The Reserve Bank of Australia is looking for designs that will form the basis of its core infrastructure modernisation (CIM) program.
The RBA this week published an approach to market for a consultant to validate technology designs, and prepare an “overall infrastructure solution design” that’s aligned with the bank’s current technology stack, so its core infrastructure and applications operate with a minimum of interruption.
The modernisation was first flagged in December 2023, including a new co-located data centre and decommissioning of the existing head office data centre, along with designing the new core infrastructure and migrating the current workloads to the new core.
The documents accompanying the latest approach to market show the scale of the challenge facing the designer of the new core.
“All customer applications”, as well as all core infrastructure services, will have to at least match today’s capabilities, in performance, resilience, availability, and security.

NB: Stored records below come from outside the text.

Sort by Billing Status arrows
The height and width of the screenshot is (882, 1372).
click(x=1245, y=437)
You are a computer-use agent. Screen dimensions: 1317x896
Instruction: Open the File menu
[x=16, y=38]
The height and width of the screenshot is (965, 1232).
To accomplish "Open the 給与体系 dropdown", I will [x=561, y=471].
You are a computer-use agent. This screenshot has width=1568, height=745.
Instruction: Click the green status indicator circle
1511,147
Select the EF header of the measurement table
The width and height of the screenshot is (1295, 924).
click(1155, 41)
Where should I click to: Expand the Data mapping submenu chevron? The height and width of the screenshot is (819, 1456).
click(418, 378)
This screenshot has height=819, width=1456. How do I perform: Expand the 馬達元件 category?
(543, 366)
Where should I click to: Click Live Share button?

A modernised core should have the features needed to deliver “resilience, security and observability”.
The document notes that some of its current core infrastructure is “end-of-life and obsolete”.
The RBA’s current environment currently includes more than 420 physical servers running Windows and Red Hat Enterprise Linux virtual machines; 7.7 PB of storage, more than 700 physical and logical Cisco devices, and 300 other networking units for functions like load balancing.
Systems are also needed to deliver services such as DNS, Active Directory, Network Time Protocol, remote access, identity and access management, DHCP, PKI, backup and restoration, monitoring and alerting, and archive services.
The approach to market envisages the design process to begin in June 2024.
The modernisation program was triggered by a Deloitte review into a November 2022 outage caused by a failed software upgrade.